BEING patient can be really difficult during turbulent times no matter how optimistic one tries to be.
2009 has been a very challenging year for a lot of people globally. Many lost their jobs, some were made homeless, others lost their fortunes. And it takes patience to rebuild.
And it is this time of the year when just about everyone is trying to gaze into the future. What we really want is a better 2010.
Indeed, it should be, with all pundits telling us that they are seeing signs of a global economic recovery. But they also warn that the recovery may be a long-drawn affair and we may hit roadblocks.
Mohamed El-Erian, chief executive of giant bond manager Pimco – a man who is watched closely as he has made a lot of money for his clients – wants us to be cautious. He was reported to have said “the recovery may be gaining steam but is no different than a kid who eats too much candy at one of the birthday parties his 6-year-old daughter attends. We’re on a sugar-high ... it feels good for a while but is unsustainable.”
His point is that “this burst of economic activity fed by government spending and near-zero interest rates will soon peter out.’’ It may be relevant to the United States, but undeniably, when the United States sneezes, we in Asia-Pacific do catch the flu and our stock markets get into a fit.
The Pimco Total Return Fund, which at US$203bil is the world’s largest mutual fund, has returned an average 7.6% annually over 10 years, after fees, versus 6.3% for Barclays Capital US Aggregate fixed income index fund.
Sceptics have differing views and are more optimistic of a recovery.
But something to watch out for this year is the possible China housing bubble, as it is said that 90% of the homes in Beijing are hardly affordable to ordinary people, giving rise to fears of a bubble. The question is will that bubble be similar to the one in the United States in 2008 and would we be affected as China is a big force in Asia?
Crude oil prices are also racing to breach the US$80 a barrel level in 2010. Even US$85 or US$90 a barrel level is not impossible. It is plausible and could trigger a hike in prices of goods and services. Let’s not forget that the misunderstood goods and services tax (GST) will be implemented eventually and that means we have to pay more for goods and services.
Hopefully, our personal taxes will drop, but whichever way it goes, we will end up paying more with GST.
Knowing your risks and rewards is important in any investment, and while the signs are good for a recovery, we must remain patient if the recovery is a slow one.
But for now, let’s just welcome 2010 and hope that it will be a year of real change in the world, with peace and harmony, prosperity, excellent health for all, an end to wars in Iraq and Afghanistan, and stronger economic growth.
Let us also hope there will be no more ugly power tussles like the one in Perak, as if you were Perakian like me, it was a test of patience waiting to see who really ruled the day.
·B.K. Sidhu, a deputy news editor at The Star, wishes readers Happy New year once again.

• Exercise: Reproduce the portion of the column on patience and the 2010 economic outlook starting with "But something to" and going on through "more with GST.", without changing a word.

• Given information:
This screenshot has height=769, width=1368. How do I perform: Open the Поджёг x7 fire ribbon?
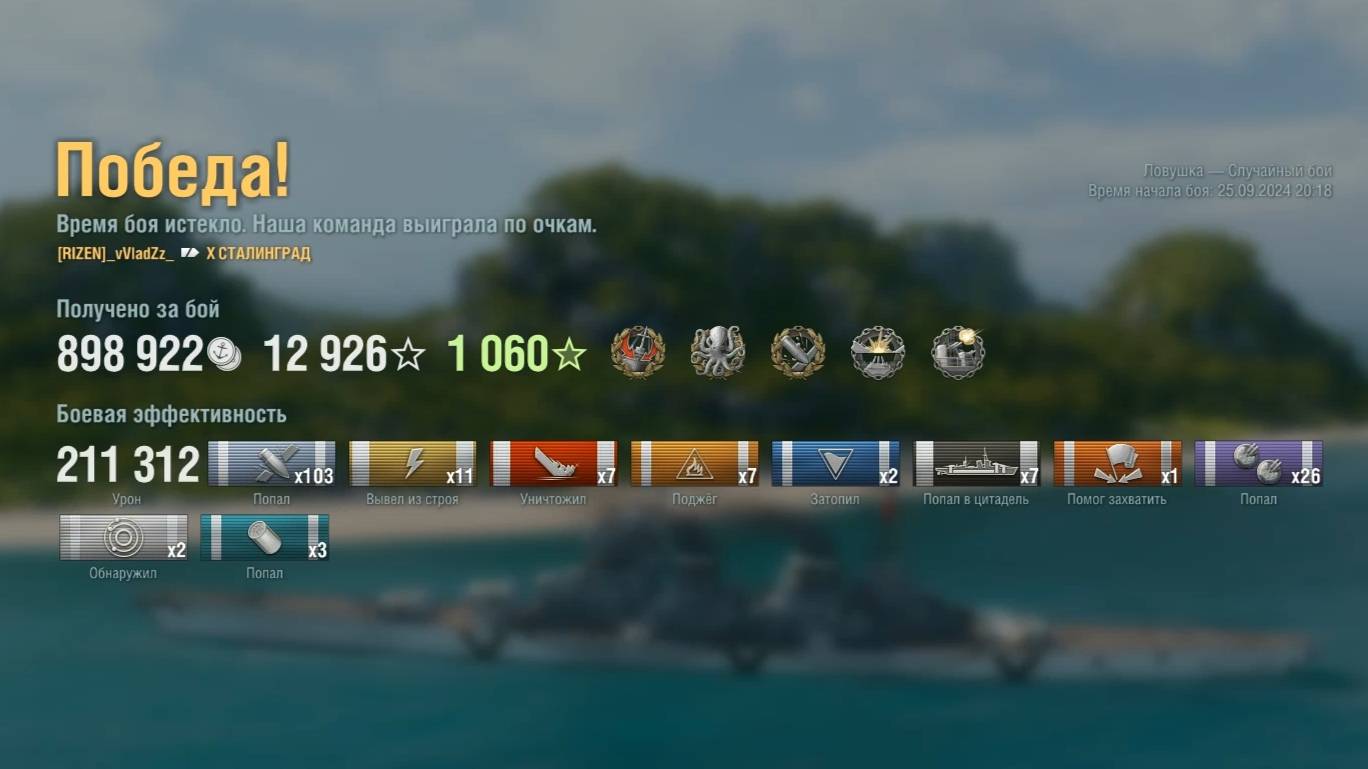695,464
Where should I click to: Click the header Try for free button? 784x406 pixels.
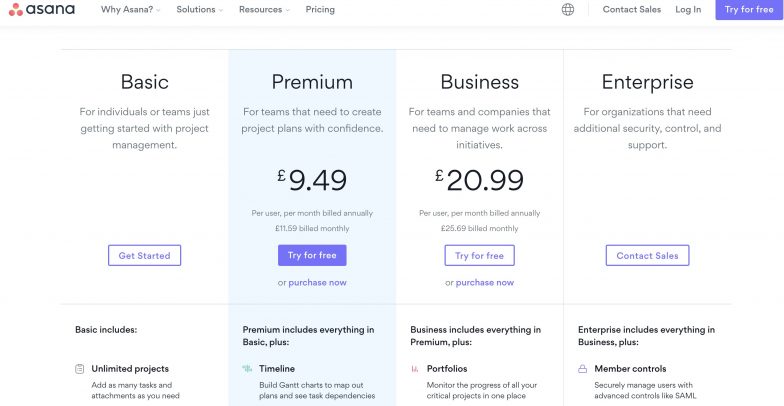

• Output of the task:
But something to watch out for this year is the possible China housing bubble, as it is said that 90% of the homes in Beijing are hardly affordable to ordinary people, giving rise to fears of a bubble. The question is will that bubble be similar to the one in the United States in 2008 and would we be affected as China is a big force in Asia?
Crude oil prices are also racing to breach the US$80 a barrel level in 2010. Even US$85 or US$90 a barrel level is not impossible. It is plausible and could trigger a hike in prices of goods and services. Let’s not forget that the misunderstood goods and services tax (GST) will be implemented eventually and that means we have to pay more for goods and services.
Hopefully, our personal taxes will drop, but whichever way it goes, we will end up paying more with GST.